A surprising amount of pop-culture storytelling takes the premise that there are spies and professional assassins hiding in our midst, using the cover of ordinary life to execute violence the rest of us can’t imagine. There is a double-edged satire at work in most of these stories. The flat, monotonous drudgery of middle-class life is brought into relief by the high stakes, adrenaline-fueled life of the assassin. There is a vicarious thrill in imagining the blood-red heart beating behind the staid decorum of PTA meetings and dinner parties with colleagues. But the thrilling escapades of espionage easily turn into drudgery of their own kind, each job just another repeat of the same old grind—a different kind of cog in a different machine, but monotonous and meaningless nonetheless.

If even international spies and assassins find life overdetermined and meaningless, what hope do the rest of us have, trapped as we are in the onslaught of emails and pointless meetings? The protagonists of these spy-related stories usually break free by finding meaning in new work or love. Barry Berkman in the HBO series Barry turns to acting as a way out of the emotional dead zone of his assassin gig. Martin Blank in Grosse Pointe Blank, an early classic in the genre, gives up his killing lifestyle when he finally gets the girl he left behind in high school.

Mr. and Mrs. Smith hits many of these same beats, but its satire is even darker. John and Jane didn’t find their way to this work because they wanted freedom. If anything, the freedom to choose their own path has left them unmoored and flailing. Jane couldn’t find other jobs, despite her master’s degree. John had just a few hundred dollars in the bank and was trying not to seem desperate. The only path they can see to the upper-middle-class stability to which they aspire—home ownership, steady work, stable marriage—is giving over their agency to a mysterious super-organization.

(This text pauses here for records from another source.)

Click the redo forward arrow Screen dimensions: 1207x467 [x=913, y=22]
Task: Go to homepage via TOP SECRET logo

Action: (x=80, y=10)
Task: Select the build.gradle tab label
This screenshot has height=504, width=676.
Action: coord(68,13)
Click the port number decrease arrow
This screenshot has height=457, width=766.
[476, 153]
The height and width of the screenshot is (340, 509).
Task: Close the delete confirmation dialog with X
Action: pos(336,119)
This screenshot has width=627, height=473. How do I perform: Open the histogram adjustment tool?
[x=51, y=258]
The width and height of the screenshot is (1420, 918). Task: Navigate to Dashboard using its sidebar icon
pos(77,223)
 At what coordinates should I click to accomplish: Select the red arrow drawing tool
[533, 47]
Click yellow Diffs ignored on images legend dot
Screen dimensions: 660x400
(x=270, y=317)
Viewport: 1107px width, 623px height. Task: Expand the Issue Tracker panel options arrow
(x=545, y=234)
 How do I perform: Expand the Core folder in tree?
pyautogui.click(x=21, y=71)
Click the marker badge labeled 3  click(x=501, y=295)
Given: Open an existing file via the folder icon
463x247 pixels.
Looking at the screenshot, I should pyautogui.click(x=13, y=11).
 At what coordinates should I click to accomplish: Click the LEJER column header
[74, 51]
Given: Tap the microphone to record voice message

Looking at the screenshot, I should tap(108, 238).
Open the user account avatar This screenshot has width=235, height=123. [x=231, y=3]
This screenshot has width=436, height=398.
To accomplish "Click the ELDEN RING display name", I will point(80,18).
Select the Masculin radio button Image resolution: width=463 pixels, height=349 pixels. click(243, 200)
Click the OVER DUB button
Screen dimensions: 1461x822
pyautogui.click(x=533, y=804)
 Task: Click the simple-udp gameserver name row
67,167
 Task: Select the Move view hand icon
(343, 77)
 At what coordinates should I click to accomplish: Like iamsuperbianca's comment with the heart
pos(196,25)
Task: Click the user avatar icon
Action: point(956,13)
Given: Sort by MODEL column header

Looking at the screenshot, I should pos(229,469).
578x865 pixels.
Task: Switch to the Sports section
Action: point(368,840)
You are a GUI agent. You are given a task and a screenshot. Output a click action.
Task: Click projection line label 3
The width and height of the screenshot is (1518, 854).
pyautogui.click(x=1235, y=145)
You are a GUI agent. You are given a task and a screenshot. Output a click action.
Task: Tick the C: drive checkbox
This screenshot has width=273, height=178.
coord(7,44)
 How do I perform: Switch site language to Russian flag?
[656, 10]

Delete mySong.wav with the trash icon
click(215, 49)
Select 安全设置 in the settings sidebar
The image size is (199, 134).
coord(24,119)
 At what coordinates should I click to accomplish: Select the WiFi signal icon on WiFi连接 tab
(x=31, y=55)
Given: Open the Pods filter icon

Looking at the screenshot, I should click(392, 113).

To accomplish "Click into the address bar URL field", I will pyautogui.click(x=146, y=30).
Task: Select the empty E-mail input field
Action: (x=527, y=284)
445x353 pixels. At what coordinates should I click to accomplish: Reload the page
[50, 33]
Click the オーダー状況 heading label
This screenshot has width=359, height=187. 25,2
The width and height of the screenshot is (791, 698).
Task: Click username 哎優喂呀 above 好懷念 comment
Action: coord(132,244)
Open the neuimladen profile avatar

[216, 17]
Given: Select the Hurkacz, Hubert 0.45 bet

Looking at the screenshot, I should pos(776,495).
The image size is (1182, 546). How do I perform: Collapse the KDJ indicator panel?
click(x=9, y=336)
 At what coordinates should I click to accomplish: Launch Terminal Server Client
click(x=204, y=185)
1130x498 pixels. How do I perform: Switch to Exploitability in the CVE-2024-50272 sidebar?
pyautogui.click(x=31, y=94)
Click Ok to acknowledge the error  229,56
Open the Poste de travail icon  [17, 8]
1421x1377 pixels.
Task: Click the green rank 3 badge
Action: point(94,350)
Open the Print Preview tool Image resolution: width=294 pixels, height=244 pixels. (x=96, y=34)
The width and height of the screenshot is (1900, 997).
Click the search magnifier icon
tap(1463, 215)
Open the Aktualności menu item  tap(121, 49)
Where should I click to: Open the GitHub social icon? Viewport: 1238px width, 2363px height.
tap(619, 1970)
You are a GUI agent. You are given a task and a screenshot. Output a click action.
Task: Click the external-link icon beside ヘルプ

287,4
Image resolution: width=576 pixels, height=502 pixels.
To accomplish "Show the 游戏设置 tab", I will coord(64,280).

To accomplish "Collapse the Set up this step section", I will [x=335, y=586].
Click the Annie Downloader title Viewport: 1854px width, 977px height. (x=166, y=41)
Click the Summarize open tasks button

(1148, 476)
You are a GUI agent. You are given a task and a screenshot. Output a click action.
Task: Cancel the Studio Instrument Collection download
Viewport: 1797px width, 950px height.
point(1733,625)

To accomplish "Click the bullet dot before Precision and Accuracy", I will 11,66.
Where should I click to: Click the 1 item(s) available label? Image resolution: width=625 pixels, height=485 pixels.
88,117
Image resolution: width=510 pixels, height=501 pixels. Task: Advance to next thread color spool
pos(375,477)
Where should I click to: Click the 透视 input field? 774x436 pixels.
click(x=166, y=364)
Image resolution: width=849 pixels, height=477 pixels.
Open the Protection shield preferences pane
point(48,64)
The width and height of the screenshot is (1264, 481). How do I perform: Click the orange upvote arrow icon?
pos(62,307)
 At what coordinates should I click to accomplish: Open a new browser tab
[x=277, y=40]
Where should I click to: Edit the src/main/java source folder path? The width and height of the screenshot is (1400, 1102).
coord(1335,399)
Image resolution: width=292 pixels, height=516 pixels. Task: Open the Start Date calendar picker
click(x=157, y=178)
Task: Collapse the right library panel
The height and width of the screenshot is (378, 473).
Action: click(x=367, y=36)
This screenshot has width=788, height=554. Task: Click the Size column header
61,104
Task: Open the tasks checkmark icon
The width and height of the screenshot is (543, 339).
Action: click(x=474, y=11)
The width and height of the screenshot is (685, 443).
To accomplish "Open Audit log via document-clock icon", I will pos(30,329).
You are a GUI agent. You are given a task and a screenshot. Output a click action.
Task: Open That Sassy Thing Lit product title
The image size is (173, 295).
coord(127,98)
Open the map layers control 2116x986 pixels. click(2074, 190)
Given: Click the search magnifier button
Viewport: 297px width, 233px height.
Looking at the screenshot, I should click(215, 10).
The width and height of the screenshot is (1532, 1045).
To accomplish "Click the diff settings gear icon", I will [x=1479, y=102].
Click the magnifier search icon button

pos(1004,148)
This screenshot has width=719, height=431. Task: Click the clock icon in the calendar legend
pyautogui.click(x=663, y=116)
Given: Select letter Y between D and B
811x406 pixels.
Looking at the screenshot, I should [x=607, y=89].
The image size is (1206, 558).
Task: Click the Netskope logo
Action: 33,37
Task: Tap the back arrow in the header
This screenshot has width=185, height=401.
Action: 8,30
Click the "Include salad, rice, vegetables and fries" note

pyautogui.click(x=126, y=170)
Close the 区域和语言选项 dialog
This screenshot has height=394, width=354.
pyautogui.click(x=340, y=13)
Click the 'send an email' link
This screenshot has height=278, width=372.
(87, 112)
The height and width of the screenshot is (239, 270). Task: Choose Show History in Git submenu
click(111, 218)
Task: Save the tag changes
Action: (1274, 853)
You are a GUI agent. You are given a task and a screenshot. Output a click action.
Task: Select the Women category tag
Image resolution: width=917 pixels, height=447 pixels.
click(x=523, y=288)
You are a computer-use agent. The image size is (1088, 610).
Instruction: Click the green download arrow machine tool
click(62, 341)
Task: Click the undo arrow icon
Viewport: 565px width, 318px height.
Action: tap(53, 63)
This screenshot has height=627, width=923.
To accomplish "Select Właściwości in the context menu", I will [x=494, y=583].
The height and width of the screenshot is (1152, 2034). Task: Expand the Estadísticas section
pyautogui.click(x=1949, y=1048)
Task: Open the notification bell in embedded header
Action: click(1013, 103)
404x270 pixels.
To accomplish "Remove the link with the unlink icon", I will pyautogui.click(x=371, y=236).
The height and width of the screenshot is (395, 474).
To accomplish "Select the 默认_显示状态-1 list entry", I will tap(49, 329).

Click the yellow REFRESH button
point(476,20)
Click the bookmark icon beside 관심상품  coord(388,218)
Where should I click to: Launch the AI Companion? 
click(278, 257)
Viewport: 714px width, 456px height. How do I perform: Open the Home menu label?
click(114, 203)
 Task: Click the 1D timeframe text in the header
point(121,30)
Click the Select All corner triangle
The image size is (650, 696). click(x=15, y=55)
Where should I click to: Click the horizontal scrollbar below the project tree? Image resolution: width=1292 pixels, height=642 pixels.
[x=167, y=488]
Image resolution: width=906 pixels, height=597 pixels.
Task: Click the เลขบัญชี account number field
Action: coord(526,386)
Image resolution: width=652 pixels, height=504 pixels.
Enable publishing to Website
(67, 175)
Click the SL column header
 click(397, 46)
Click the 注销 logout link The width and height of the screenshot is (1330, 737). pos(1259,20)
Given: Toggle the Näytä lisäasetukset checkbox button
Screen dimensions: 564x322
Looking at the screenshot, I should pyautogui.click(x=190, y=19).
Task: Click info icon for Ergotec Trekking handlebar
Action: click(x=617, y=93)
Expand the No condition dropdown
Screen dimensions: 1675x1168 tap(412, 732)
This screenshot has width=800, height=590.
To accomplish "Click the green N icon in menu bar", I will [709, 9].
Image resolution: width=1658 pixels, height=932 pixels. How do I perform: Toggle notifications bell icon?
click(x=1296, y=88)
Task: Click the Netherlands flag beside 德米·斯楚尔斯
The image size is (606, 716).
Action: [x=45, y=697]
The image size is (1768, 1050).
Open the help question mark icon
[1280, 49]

Like their neighbor who compares marriage to taste in architecture, the Smiths’ marriage counselor, not understanding what they are really talking about when they talk about the stresses of working together, suggests that they could leave their jobs. They could even, she reminds them, leave their marriage. If they are still together it is because they are choosing to be. She means this as liberating news, a celebration of the daily act to recommit to a partner. But they have learned the hard way observing what happens to Smiths who try to leave each other or the company. Their marriage might be a fraud, but it comes with an unspoken vow of “until death do us part” that is meant with deadly seriousness.

Instead of railing against these constraints, the show leans into them. John and Jane realize that their only real choice is learning how to live in full knowledge that their choices are illusionary. It is a very old lesson, one Augustine, Calvin, or the Buddha could teach us. It is also an almost direct inverse of the original movie, where a “real marriage” must be salvaged through adventure and choice. This new Mr. and Mrs. Smith know their marriage is a sham from the moment it begins. But knowing that just might lead to the real thing.